Нет, и с видением «золотого века» и особенно с песенкой дело обстоит отнюдь не так просто.
И если во «сне» Ганса чудовищные противоречия современного буржуазного общества перенесены в план «вечных», «мифологических» и «заэстетазированы», то «песенка» – «Липа» Шуберта – воплощает в общей полифонии романа нечто прямо противоположное «сну». В песенке этой, почти к ужасу Ганса, странно сочетается ощущение родины, самого сокровенного и любимого, с устремленностью к смерти. Из этого следует, что самая высокая любовь – любовь к родине как к единому, имманентному, раз навсегда данному понятию – в условиях буржуазного общества становится тайной любовью к смерти. Именно к этому выводу накануне страшного вступления в жизнь привел Томас Манн своего героя.
Нет, вопрос тут идет отнюдь не о метафизике. Косность, тяготение к прошлому, а тем самым и служение смерти, – это для Томаса Манна внутренняя философская сущность реакционных сил немецкой истории, одним из воплощений которых станет для него впоследствии фашизм. Вот почему к этому мотиву, завершающему роман «Волшебная гора», он вернемся и в ряде критико-публицистических работ, и в романе «Доктор Фаустус». Но рождается этот важнейший мотив именно в «Волшебной горе» и как итог «воспитания» Ганса Касторпа.

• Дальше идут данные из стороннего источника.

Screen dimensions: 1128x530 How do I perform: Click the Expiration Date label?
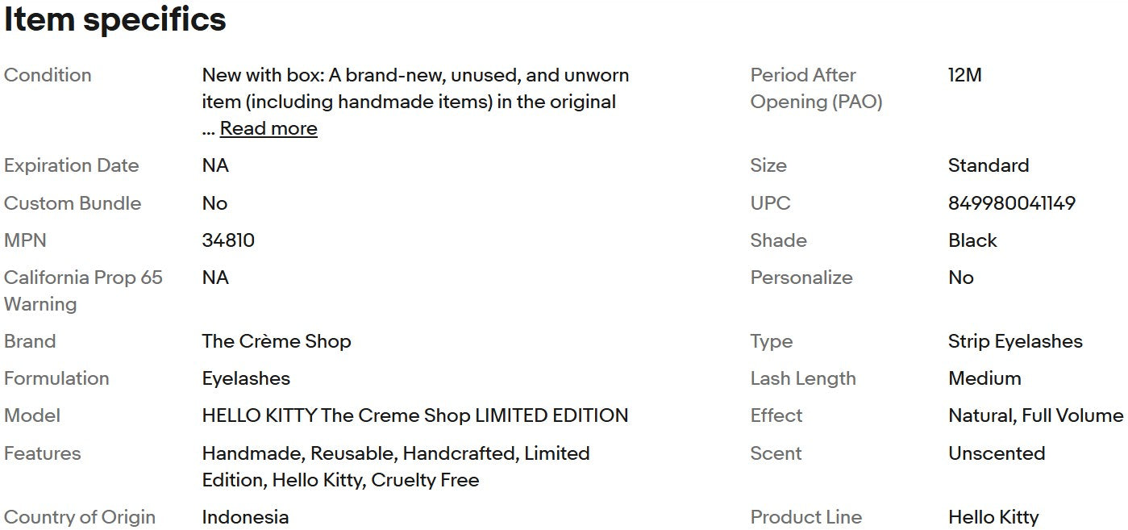(71, 165)
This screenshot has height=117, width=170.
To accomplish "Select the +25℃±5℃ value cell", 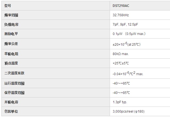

Мне кажется, что схема, так сказать, прямого восхождения Томаса Манна к объективно-историческому пониманию процесса «смерти одного мира» неблагоприятно сказалась на некоторых положениях главы, посвященной роману «Доктор Фаустус». Глава эта обладает рядом серьезных достоинств. Так, в ней (так же как и в главе «Проблемы стиля Томаса Манна») достигает своей кульминации тонкое уменье авторов раскрыть содержательность формы и связать личную работу Томаса Манна в этой области с общей эволюцией романа XX века.
Но, мне кажется, Томас Манн, когда он пытается дать суровую оценку своему герою, ближе к истине, чем авторы монографии, стремящиеся взять его под защиту.
Адриан Леверкюн – замечательный по силе Таланта композитор – «жертва своей эпохи»? Да, несомненно. Герой нашего времени? Нет, ни в какой степени. Ведь время, «эпоха» и даже «эпоха безвременья» – это сложное понятие. Ночь, когда «Победоносцев над Россией простер совиные крыла», была вместе с тем и утром рождения марксизма и рабочего движения в России. Век может быть «добр», может быть и «зол». Облик времени зависит от людей, от того, насколько точно они поймут и насколько правильно будут использовать объективные законы, движущие историю. Если художник гибнет, даже не поняв и не увидев двойного – в потенции – облика будущего, – он «жертва» или, как говорит Горький, «вещественное доказательство преступления», но никогда не герой. И то «зло», которое он принес своим творчеством в мир вследствие исторической слепоты, не искупят ни его страдания, ни его личная убежденность. В этом смысле Адриан Леверкюн неизбежно разделит судьбу прообраза своего – Фридриха Ницше.
Адриан Леверкюн все-таки повинен в той косности, том тяготении к прошлому и смерти, которое было сердцевиной его формально-совершенного искусства. И Томас Манн двойствен в своем отношении к герою, потому что путь художника не всегда завершается произведением самым сильным идейно и художественно.
При всей значительности «Доктора Фаустуса», классикой, книгами для миллионов читателей всех стран и наречий стали все-таки такие произведения, как «Будденброки» или «Волшебная гора», где – при всех оговорках – все же заключено беспощадно ясное свидетельство о «смерти одного мира».
Первая советская монография о Томасе Манне – плод серьезной, вдумчивой и творческой работы – с честью будет представлять нашу науку в обширнейшей литературе, посвященной творчеству писателя.